# Rider cancels at end of trip



## RovinMoses (Jul 8, 2015)

After I hit 'complete trip' button and awarded rider 5 stars, my phone processed for awhile then, 'ding' -- rider cancelled. However, the fare and trip route shows up on my trip summary. This person lives in San Fran and says his kids take Uber to school every day. What is the benefit to the rider for cancelling? Perhaps he didn't want to rate me after I turned the wrong way on a one way at the beginning of the trip


----------



## CommanderXL (Jun 17, 2015)

If it shows up it in your summary with a fare it doesn't sound like it was canceled.
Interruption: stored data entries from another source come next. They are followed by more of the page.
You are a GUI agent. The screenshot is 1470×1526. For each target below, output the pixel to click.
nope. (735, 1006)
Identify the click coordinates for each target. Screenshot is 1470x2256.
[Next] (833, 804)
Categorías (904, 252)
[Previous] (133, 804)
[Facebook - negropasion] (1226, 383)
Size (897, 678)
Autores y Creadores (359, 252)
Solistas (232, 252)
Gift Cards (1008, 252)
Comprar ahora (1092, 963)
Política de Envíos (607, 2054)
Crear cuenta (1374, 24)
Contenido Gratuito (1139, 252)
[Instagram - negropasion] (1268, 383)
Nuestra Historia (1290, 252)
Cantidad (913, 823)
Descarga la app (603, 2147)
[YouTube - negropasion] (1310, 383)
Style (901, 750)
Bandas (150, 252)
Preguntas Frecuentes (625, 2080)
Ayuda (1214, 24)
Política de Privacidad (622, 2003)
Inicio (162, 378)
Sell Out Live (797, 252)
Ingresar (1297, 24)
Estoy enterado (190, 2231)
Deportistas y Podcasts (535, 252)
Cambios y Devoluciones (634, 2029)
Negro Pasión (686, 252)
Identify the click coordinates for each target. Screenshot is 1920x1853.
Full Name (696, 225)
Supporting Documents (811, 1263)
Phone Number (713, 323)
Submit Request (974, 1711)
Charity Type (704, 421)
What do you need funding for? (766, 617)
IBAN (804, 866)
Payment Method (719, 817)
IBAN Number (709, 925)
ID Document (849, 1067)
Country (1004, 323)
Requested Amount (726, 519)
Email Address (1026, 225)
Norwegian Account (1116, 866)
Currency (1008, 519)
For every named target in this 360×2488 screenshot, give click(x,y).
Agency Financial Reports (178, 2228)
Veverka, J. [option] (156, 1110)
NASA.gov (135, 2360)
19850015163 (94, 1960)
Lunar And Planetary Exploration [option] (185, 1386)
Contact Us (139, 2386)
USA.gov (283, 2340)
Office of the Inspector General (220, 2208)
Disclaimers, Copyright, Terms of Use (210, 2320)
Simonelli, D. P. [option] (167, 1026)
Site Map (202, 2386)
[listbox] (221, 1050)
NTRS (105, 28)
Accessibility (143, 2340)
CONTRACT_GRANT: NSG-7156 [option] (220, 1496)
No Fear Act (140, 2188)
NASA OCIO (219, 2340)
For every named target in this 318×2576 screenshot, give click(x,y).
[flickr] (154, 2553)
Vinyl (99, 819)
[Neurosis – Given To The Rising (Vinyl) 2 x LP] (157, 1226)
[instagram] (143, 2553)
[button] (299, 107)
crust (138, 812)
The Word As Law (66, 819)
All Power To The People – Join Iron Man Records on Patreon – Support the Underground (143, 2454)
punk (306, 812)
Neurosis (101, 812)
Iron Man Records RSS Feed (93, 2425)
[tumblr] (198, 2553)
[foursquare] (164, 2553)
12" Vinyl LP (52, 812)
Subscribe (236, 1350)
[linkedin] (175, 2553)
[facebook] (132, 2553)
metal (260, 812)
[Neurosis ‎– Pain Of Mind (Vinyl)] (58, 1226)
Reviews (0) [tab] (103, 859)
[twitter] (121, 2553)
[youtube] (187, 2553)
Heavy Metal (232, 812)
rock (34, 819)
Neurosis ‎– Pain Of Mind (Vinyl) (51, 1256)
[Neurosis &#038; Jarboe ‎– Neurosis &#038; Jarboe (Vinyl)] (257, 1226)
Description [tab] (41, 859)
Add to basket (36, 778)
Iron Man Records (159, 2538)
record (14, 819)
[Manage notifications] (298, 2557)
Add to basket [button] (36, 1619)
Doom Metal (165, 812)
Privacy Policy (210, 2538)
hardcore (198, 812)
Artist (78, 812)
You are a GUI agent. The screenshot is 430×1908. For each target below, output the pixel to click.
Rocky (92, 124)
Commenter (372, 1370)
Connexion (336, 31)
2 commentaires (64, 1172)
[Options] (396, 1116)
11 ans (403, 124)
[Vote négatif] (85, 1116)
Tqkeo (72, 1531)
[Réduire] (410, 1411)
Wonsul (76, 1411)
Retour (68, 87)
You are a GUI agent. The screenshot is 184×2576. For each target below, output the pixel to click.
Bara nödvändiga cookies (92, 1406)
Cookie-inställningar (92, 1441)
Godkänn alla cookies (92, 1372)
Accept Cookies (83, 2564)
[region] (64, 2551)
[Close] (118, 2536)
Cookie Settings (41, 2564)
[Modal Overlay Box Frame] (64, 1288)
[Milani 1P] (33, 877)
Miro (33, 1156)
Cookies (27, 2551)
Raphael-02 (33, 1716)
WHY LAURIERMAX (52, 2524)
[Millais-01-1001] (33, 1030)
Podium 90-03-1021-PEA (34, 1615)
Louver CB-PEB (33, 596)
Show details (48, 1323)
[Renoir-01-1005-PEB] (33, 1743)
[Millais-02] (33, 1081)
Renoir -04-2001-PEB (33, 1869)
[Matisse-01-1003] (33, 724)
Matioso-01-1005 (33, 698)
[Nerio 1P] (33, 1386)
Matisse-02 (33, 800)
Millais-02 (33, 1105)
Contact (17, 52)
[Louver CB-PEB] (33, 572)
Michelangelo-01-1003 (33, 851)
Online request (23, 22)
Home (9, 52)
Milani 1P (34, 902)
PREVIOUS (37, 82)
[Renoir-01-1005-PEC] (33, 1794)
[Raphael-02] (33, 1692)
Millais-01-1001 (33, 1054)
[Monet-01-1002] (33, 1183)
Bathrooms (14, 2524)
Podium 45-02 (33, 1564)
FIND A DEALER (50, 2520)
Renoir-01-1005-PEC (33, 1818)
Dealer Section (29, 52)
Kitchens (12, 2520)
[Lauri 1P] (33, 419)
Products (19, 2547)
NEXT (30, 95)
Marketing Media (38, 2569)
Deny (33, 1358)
What might have happened is immediately after that fare, you got another ping that was then cancelled before you even accepted it, and it just seemed like it was from the ride you just completed. That has happened to me.


----------



## RovinMoses (Jul 8, 2015)

Thanks, I wondered if that might have happened.


----------



## Scenicruiser (Oct 17, 2014)

RovinMoses said:


> Thanks, I wondered if that might have happened.


Customer cancels get charged to the point of the cancellation, they can not rate you


----------



## Uber Kraus (Jun 10, 2015)

Probably was another request that came while you were waiting for the fare to complete. That can happen.


----------



## Backdash (Jan 28, 2015)

Hmmm...
What happens if the driver cancels instead of ending trip?


----------



## Oc_DriverX (Apr 29, 2014)

Backdash said:


> Hmmm...
> What happens if the driver cancels instead of ending trip?


Perhaps I am being forgetful, but I don't think that anyone has posted that they have successfully cancelled a trip as a driver once the trip has started.


----------



## Backdash (Jan 28, 2015)

Yea..I dont know if its possible. I'll have a look tomorrow


----------



## RovinMoses (Jul 8, 2015)

thanks! I forgot to mention that on the trip summary it shows a fare of $17.30 -- then 'canceled' Looks like I get paid after the rider canceled at the end of the trip. Perhaps he is just didn't want to wait to give a rating.


----------



## CommanderXL (Jun 17, 2015)

RovinMoses said:


> thanks! I forgot to mention that on the trip summary it shows a fare of $17.30 -- then 'canceled' Looks like I get paid after the rider canceled at the end of the trip. Perhaps he is just didn't want to wait to give a rating.


Maybe, but passengers, unlike drivers, don't have to leave a rating if they choose not to. I don't know why he canceled unless he thought that's how it was done. Glad you got paid though!


----------



## tbob1 (Mar 9, 2015)

I thought they had to rate the last ride, before the next one. Nevertheless, I had a girl cancel after she got out but I hadn't dropped her friends off. The diligent people at Uber made sure I got paid for the whole trip!


----------



## ReviTULize (Sep 29, 2014)

Oc_DriverX said:


> Perhaps I am being forgetful, but I don't think that anyone has posted that they have successfully cancelled a trip as a driver once the trip has started.


Think of the verbiage here...
Once you "start" it, you can only "end" it


----------



## CommanderXL (Jun 17, 2015)

tbob1 said:


> I thought they had to rate the last ride, before the next one. Nevertheless, I had a girl cancel after she got out but I hadn't dropped her friends off. The diligent people at Uber made sure I got paid for the whole trip!











From:
http://uber-static.s3.amazonaws.com/la_dops/The Rating System.pdf


----------



## Lando74 (Nov 23, 2014)

I've had riders do that. You get the $5 cancellation fee. Maybe they were trying to scam out of the trip, maybe they were trying to give you a $5 tip, maybe they're just clumsy. As long as they do it at the end of the trip you're fine and a few bucks richer.


----------